Database of DNA solved burglaries

The national DNA database system, which was introduced this time last year to target serial offenders, linked one such ‘career criminal’ to burglaries which occurred on the same night at two schools earlier this year.
Database of DNA solved burglaries

Dr Sylvia Waldron from the Forensic Science Laboratory told a hearing at Galway District Court that a DNA sample taken from blood found at the scene of one of the burglaries matched a DNA profile stored on the database which belonged to Dominick Starczewski, aged 27, of no fixed abode, and with a former address at Firhouse, Dublin 24.

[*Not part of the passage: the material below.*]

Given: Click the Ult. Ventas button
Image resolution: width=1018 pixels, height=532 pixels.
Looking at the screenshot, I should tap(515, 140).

“There’s less than one in a thousandth millionth chance of finding a similar DNA profile from another person —and even that is quite a conservative figure.

“And it’s one in five to six million chances that the DNA could come from a sibling,” Dr Waldron added.

Starczewski claimed he had never been to Galway and denied any involvement in burglaries at St Patrick’s National School, and at the former Adult Education Centre in Galway city, in the early hours of January 22.

While €200 was taken from the petty cash box at the Adult Education Centre, two laptops that contained educational data along with one teacher’s research notes for her Masters, were stolen from two classrooms at St Patrick’s.

Garda Denis Sweeney said he took a swab of specks of blood found on a broken window at St Patrick’s, and sent it to the Forensic Science Laboratory.

Starczewski did not become a suspect until Dr Waldron confirmed that the DNA profile taken from the swab matched that of the accused, whose DNA profile was already stored on the database as he was a repeat offender.

Garda Pat Fahy said he obtained a court order in August, permitting him to take a swab from the suspect’s mouth while he was serving a sentence at the Midlands Prison for other burglaries.

That swab matched the DNA found on the swab sent initially by Garda Sweeney.

Judge Mary Fahy was shown CCTV footage from the former Adult Education Centre at Merchant’s Road, which showed the accused putting on two pairs of gloves before he smashed through the door to gain entry to that premises.

Convicting the accused of both offences, Judge Fahy said she could see him quite plainly on the CCTV while the DNA sample clearly placed him at the scene of the crime at St Patrick’s.

Judge Fahy imposed the maximum sentence of 12 months in prison for the burglary charge in relation to the break-in at St Patrick’s School. She then imposed a consecutive, five-month sentence for the second break-in which she backdated to October 19.

Leave to appeal the sentences was granted.